Given my training in statistics and love of the NFL, I have tried ranking teams before. The model I used then is a variant of the BTL model. These models essentially posit that teams can be assigned a real number that represents their strength (they exist in a latent “quality” space), and that the probability of team A beating team B is proportional to the differences in their strengths. Essentially this is a logistic regression with dummy variables for teams.

As I looked into the mathematics of ranking, I found that many smart people have thought long and hard about this problem. The abstract problem is how to take a series of pairwise comparisons and generate a total order relation.

The tricky bit is that these problems have a recursive structure: first you rank teams naively, then you re-rank adjusting for strength of schedule from your naive ranking, then you re-rank using the new strengths, and so forth. It’s no surprise then that most sophisticated ranking procedures use something like the power method to compute eigenvectors of a square matrix that encodes the pairwise comparisons.

The BTL model is probabilistic, while the eigenvector model is derived using linear algebra. They are computed differently but there is a deep relationship between the two in that they optimize very similar objective functions.

# Optimal ranking with graphs

The pairwise comparison matrix (the element at row i, column j is 1 if i beat j) is also a representation for a directed graph. Using this representation, the ranking problem can then be posed slightly differently.

In the BTL model and the eigenvector model, we wanted to project each team onto the real line. If we think of our pairwise comparisons as constituting a directed graph, then the ranking is actually a path through the graph. At first I thought this path might be related to the TSP with appropriate edge-weights, but this was a bit off.

The algorithm to find this path is called a topological sort, the directed graph equivalent of a minimum spanning tree for an undirected graph. The problem is, you can’t perform a topological sort when there are cycles in the graph. Cycles are a generalization of transitivity violations: situation where A beat B, B beat C, but C beat A. We can’t sort the graph if these exist. If they don’t, the sort can take place in linear time.

The set of edges (games) which introduce cycles into the graph is called the feedback arc set (FAS). You can think of this as the set of cases the ranking model is too simplistic to explain. It seems a bit backwards, but if we can get rid of all the upsets in advance, then we can rank the teams easily and quickly. Finding the minimum FAS is an NP-hard problem (of course!), but for a 256 edge graph, it’s not a problem to compute it with igraph among others packages. The minimal FAS set is not guaranteed to be unique (for a trival example, the minimal FAS set for a 3-cycle can be any of the three edges [1]), so unfortuntately the ranking may not be unique.

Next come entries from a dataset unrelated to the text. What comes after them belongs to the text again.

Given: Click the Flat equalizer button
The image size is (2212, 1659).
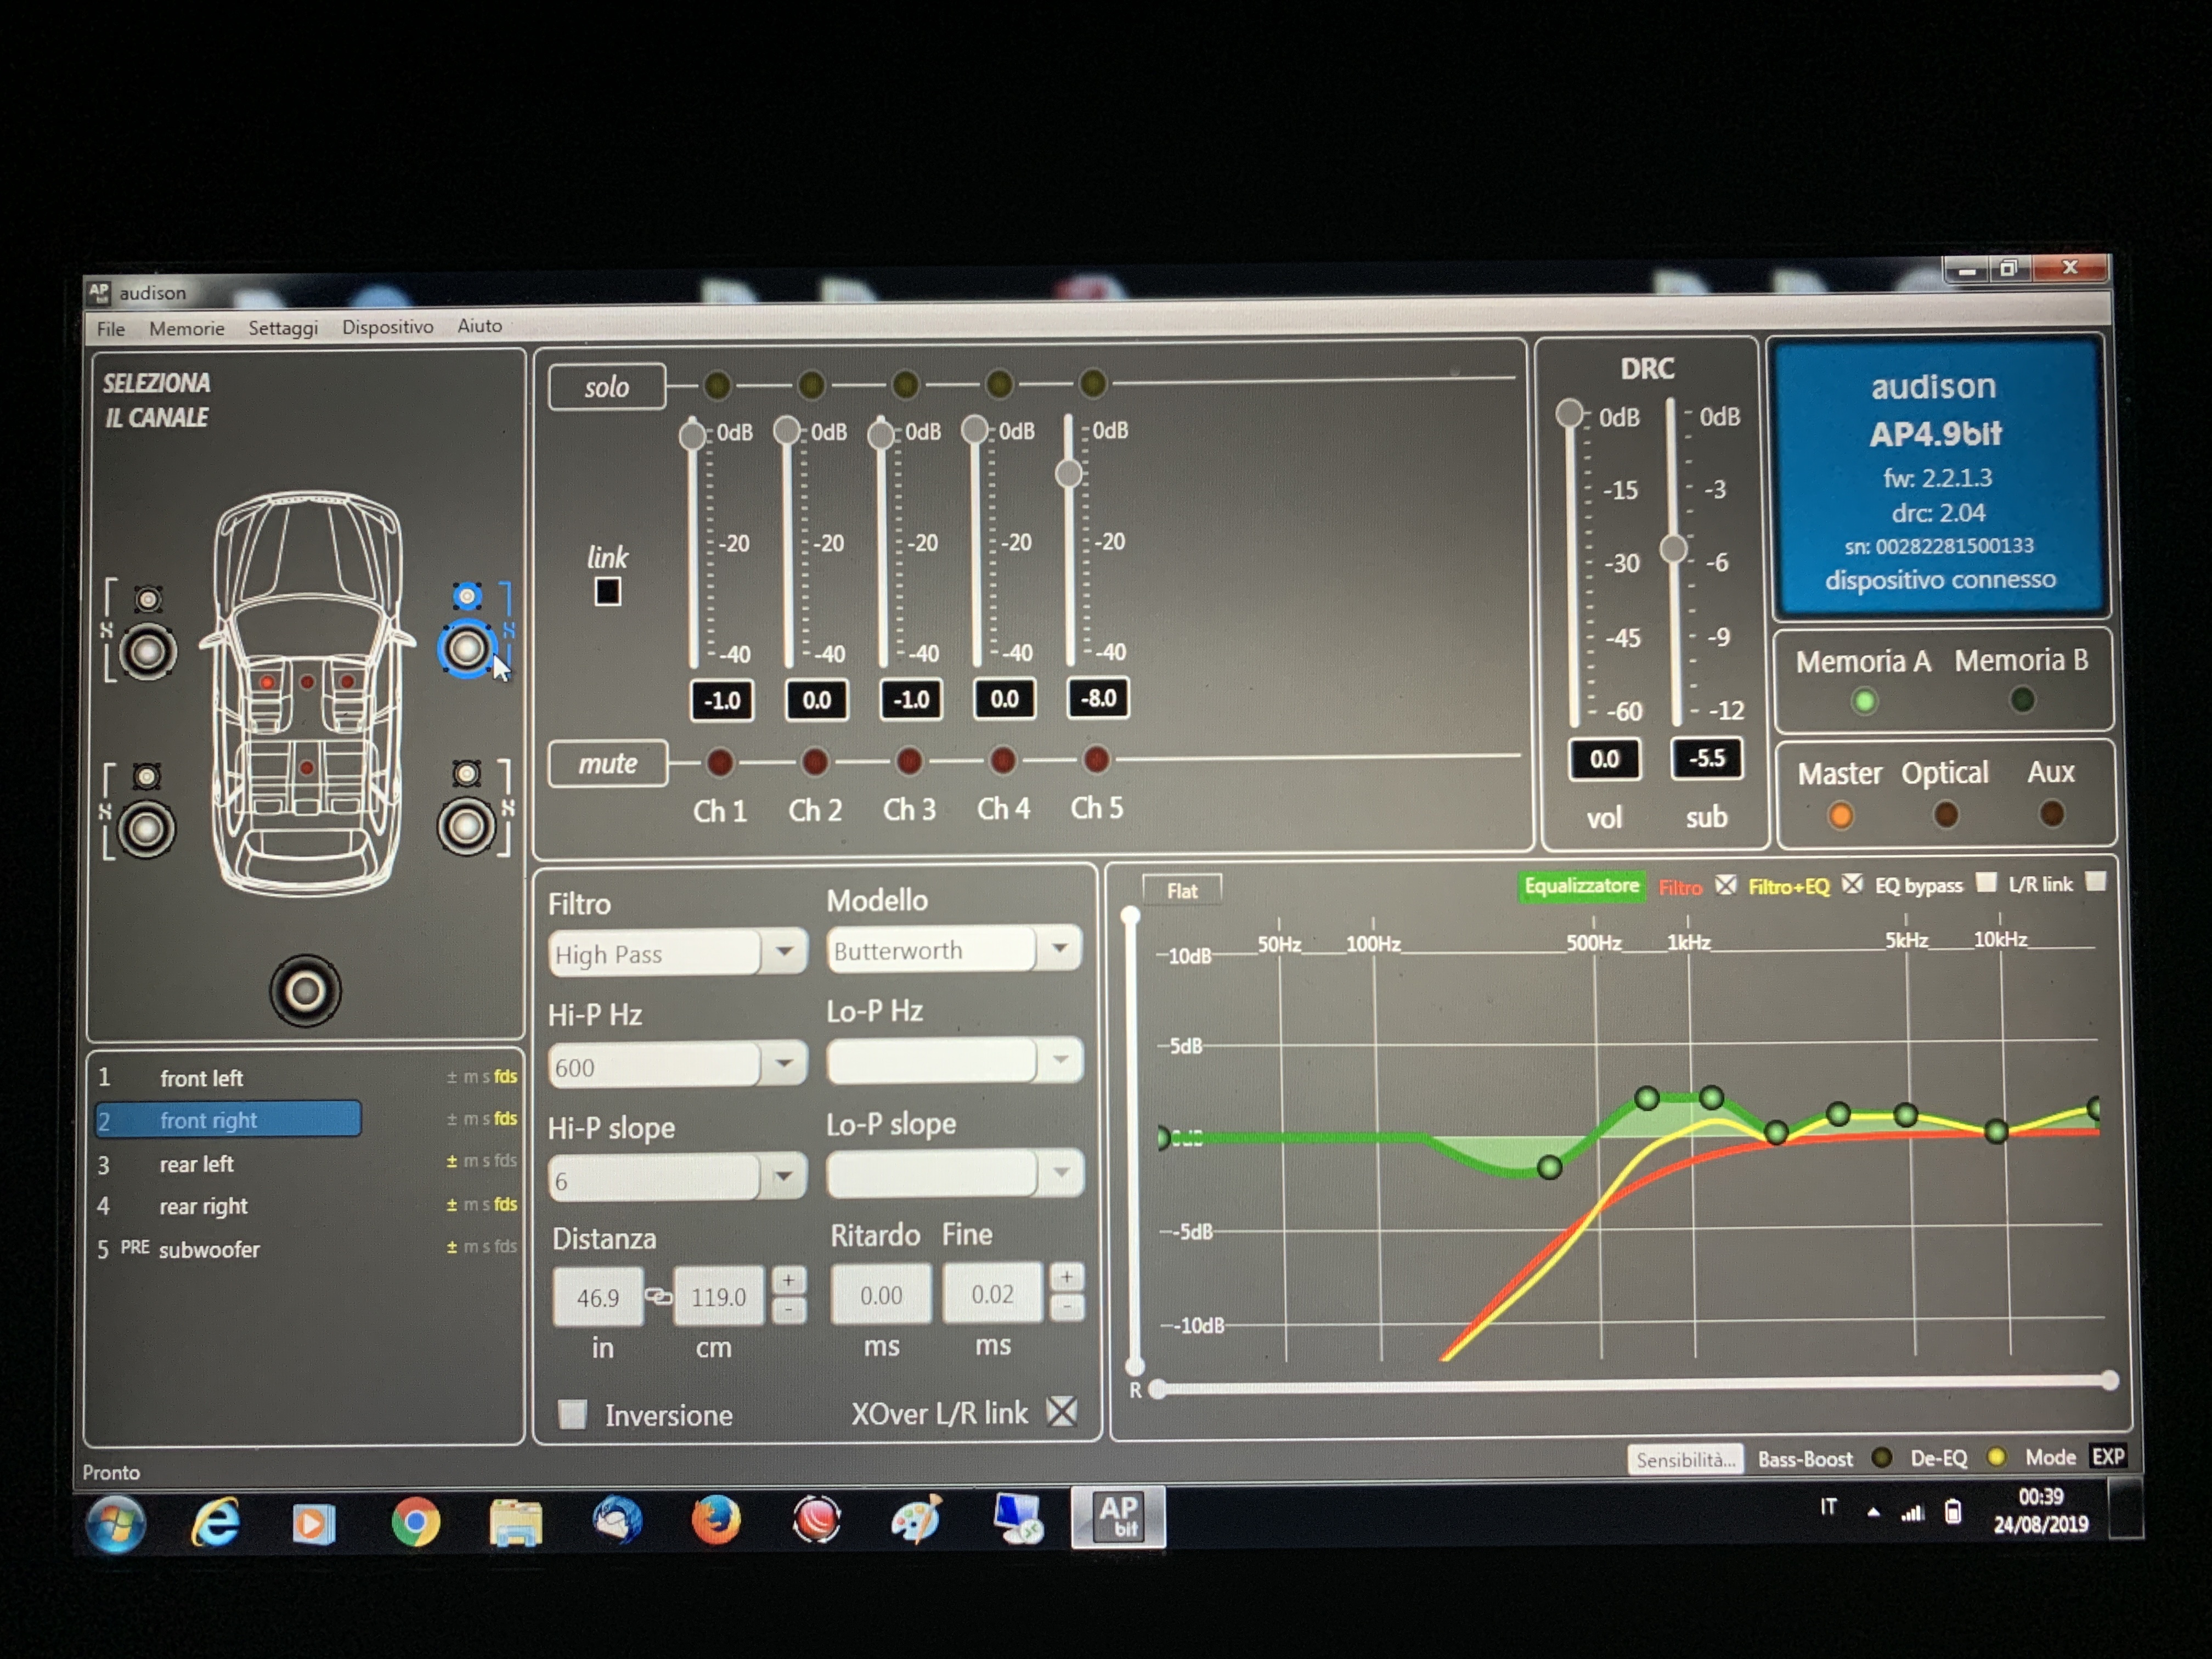Looking at the screenshot, I should 1181,890.
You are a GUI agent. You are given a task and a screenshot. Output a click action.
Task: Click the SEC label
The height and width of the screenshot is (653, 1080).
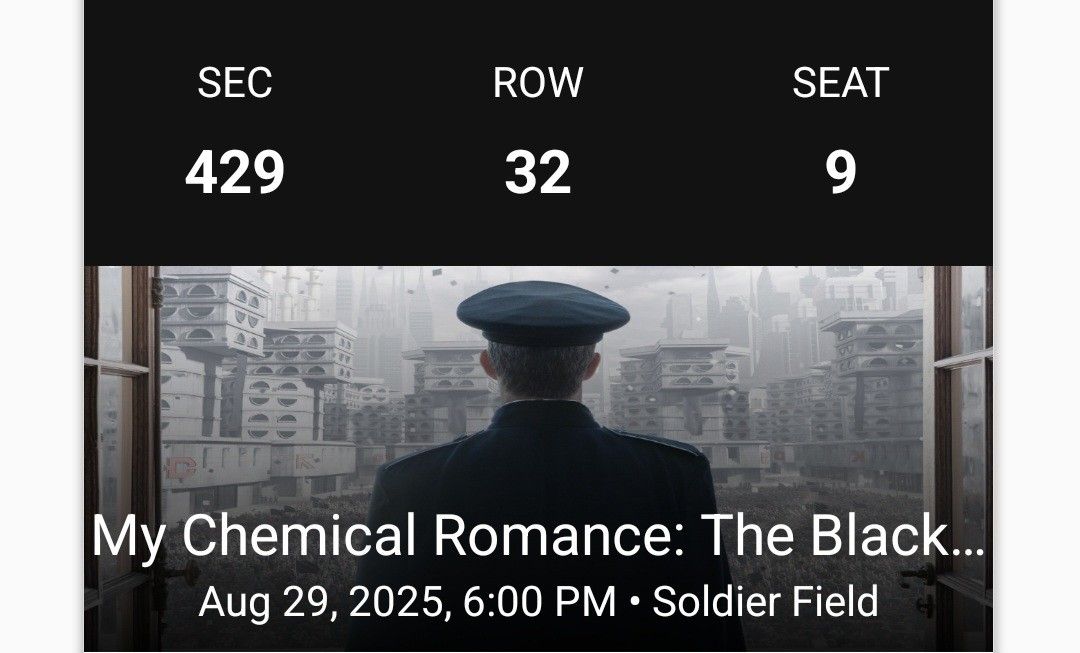tap(235, 83)
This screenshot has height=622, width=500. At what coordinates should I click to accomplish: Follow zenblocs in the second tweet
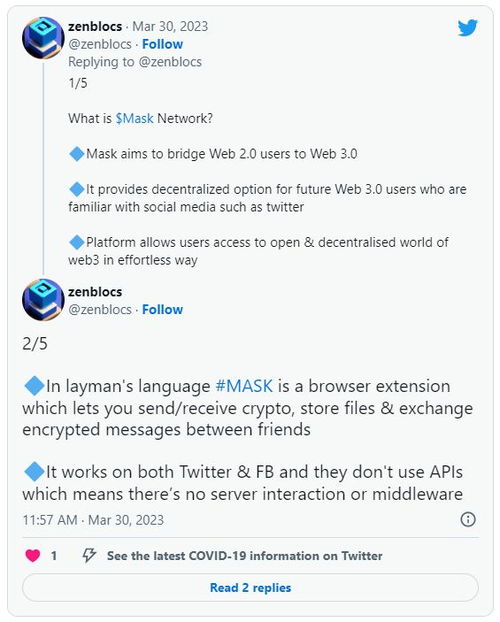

After removing the FAS, the topological sort produces the optimal ranking in the following sense: no other ranking will make fewer mistakes when applied to the 256 games. This is essentially minimizing 0-1 loss of the model, which is exactly our objective function if we want rankings that make the fewest mistakes. This ranking may not be unique, but you cannot describe the season better with any ranking model.

# Results

I implemented a few ranking systems in Python. You can checkout the code on github. What I find amazing is how poorly BTL and eigenvector methods compare, at least descriptively, to optimal ranking. These rankings only are only about 70-75% accurate, while optimal ranking almost always breaks 80%. This are about 10-20 games which would be considered upsets under BTL and eigenvector methods that would not be considered upsets under the optimal ranking.

# Visualizing

I put together a visualization of the win-matrix using d3.js. Squares are colored if the row team beat the column team. Our “loss” comes from wins that are inconsistent with our ranking model—any square beneath the diagonal. You can also look at a bigger and interactive version of the visualization.

Name Wins BTL Optimal Rank# A Challenge: minimum description length

I have shown that, at least for the task of *description*, a graph-based algorithm which minimizes the correct loss function is superior to probabilistic models which don’t actually minimize the right thing. But the ranking is still not a perfect representation of the NFL season, getting about 20% of the games wrong on average. My question to you is: describe a 100% accurate encoding of the NFL season that uses the fewest possible bits. I have thought hard about this and still don’t have a satisfying answer.